The trick he’s pulling here is that when you divide the entire code point table up into groups of 256 code points then even those groups of 256, of what you might think were fairly random collection of references to the 430 unique variations, end up with duplicates. And this isn’t talking about Planes 4 through 13 which will all map to an Unassigned variation.
Unicode Character Database¶
For everything, see http://www.unicode.org/reports/tr44/. The
relevant files have been copied into utils/Unicode
.
Broadly, Unicode have defined 17 Planes each with a potential for
65,536 code points. That makes any mapping be at least 1114109
entries long. Blocks within those Planes are assigned for groups of
code points with a common ancestry. For example, code points
U+0000
through U+007F
are ASCII. Some of those blocks are
complete because the group is well defined, eg. ASCII, whereas others
include unassigned code points leaving room for later additions. The
order in which those blocks are assigned is (probably) an editorial
whim.
Note: even though Unicode Planes 4-13 are currently unassigned, see Unicode Planes, it isn’t clear that Unicode will stick to 17 planes. Given that we have to read the Unicode UCD files we might as well leave the actual number of Unicode code points/Planes dynamic based on reading the files.

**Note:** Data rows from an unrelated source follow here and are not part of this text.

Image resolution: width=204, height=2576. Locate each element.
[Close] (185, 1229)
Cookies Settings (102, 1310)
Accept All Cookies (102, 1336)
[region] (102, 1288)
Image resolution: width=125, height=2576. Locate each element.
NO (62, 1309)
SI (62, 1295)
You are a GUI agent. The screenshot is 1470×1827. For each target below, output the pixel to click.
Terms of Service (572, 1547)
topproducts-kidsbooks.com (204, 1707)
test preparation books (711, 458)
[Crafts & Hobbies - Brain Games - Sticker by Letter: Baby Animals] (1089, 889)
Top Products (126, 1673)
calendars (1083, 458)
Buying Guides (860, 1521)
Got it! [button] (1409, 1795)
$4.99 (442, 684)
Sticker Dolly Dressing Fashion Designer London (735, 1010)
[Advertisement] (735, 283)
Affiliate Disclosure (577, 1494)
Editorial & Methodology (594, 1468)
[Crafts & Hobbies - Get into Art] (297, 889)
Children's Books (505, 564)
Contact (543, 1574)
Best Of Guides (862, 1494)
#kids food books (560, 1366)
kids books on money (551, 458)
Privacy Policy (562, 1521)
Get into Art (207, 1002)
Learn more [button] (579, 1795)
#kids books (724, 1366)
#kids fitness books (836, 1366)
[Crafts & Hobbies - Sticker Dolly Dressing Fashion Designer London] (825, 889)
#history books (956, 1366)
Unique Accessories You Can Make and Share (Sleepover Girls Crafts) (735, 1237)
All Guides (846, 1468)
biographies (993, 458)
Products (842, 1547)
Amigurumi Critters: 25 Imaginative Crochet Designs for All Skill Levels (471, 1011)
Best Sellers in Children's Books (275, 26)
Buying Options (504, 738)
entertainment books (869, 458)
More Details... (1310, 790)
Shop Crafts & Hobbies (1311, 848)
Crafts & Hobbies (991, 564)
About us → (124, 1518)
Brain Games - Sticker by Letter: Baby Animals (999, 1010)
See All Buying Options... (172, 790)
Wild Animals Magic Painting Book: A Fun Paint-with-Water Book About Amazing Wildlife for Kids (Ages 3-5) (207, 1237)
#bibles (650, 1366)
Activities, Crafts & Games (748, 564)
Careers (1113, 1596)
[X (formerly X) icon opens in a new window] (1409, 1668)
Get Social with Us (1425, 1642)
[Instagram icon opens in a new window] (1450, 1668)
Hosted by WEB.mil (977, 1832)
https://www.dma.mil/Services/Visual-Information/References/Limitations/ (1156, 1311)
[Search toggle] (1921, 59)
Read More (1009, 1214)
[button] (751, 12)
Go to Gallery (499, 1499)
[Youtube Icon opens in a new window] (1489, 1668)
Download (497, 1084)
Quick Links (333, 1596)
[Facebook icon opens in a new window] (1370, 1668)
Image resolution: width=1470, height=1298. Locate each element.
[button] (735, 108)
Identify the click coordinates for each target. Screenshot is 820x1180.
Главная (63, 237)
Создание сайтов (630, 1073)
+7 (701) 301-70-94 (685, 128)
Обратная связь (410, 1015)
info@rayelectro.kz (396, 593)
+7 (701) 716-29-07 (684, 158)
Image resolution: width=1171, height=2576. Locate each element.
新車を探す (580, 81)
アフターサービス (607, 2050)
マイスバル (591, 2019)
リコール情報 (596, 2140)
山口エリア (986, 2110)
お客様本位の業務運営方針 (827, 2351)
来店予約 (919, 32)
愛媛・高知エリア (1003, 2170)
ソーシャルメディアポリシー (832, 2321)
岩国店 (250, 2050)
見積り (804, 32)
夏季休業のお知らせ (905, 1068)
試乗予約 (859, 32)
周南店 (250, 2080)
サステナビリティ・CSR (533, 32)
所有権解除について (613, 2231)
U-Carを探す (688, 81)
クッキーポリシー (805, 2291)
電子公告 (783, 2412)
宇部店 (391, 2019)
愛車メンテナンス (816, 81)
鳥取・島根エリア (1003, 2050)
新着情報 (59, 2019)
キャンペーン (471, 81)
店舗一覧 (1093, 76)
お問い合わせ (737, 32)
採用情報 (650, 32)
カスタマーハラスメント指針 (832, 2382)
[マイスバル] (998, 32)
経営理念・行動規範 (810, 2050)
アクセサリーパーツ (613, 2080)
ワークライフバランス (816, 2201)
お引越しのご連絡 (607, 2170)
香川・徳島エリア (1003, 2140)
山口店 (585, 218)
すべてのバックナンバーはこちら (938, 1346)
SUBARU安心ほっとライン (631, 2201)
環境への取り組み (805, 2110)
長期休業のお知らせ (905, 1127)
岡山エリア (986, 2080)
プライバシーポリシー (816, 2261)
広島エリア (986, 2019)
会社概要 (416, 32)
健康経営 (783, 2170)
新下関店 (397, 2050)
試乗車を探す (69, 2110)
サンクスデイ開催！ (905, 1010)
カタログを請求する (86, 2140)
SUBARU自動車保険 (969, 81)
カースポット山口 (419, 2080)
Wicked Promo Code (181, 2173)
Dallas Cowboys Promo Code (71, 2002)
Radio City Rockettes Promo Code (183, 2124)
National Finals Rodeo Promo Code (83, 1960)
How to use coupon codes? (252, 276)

Further note: given that those 10 planes are unassigned, perhaps we should invent a sparse char-set format for char-sets saving at least 650k bits per char-set. Now defined as an array of seventeen Bitsets.
UnicodeData.txt¶
utils/Unicode/UnicodeData.txt
is a long list (34k entries as
of Unicode 13.0.0) of individual code points and code point ranges
(whose individual code point Properties are derivable within the
range). Each code point has a General Category: Letter lowercase,
Ll
, Letter uppercase, Lu
, Number digit, Nd
, Symbol Math,
Sm
etc..
The set of code points is not contiguous and the current highest
numbered code point is U+10FFFD
, Plane 16 Private Use, Last.
DerivedCoreProperties.txt¶
utils/Unicode/DerivedCoreProperties.txt
is a fairly long list
(12k lines) which summaries collections of code points which share a
common Property: Alphabetic
, Math
, etc.. For example, the
Property Lowercase
is the collection of the Category Ll
plus the Property Other_Lowercase
.
Other_Lowercase
, in case you were wondering, includes the likes of
U+00AA, FEMININE ORDINAL INDICATOR
and U+00BA, MASCULINE ORDINAL
INDICATOR
, for example.
utils/Unicode/DerivedCoreProperties.txt
defines other
Properties such as ID_Start
(the first code point of an
identifier) and ID_Continue
(subsequent code points for
identifiers). I’m not sure where they get their information from as
surely such a set is language-specific? You are welcome to read
UNICODE IDENTIFIER AND PATTERN SYNTAX to understand their thinking.
PropList.txt¶
utils/Unicode/PropList.txt
is a fairly short file with more
Properties. Here we’re specifically looking to pick up on the
White_Space
Property.
If you did trust their ID_Start
then you might want to be aware of
their Other_ID_Start
, defined in this file, too.
Again, it’s hard to see how they can clearly define a
Pattern_White_Space
and Pattern_Syntax
Properties.
GraphemeBreakProperty.txt¶
utils/Unicode/GraphemeBreakProperty.txt
is a fairly short file
with more breaks-between-things Properties.
Reserved¶
Reserved code points are a feature. In particular they are not listed
in utils/Unicode/UnicodeData.txt
but are referenced in the
three properties files. That might not be an issue except
utils/Unicode/GraphemeBreakProperty.txt
lists them as
Property Control
– which is a Property we are interested in.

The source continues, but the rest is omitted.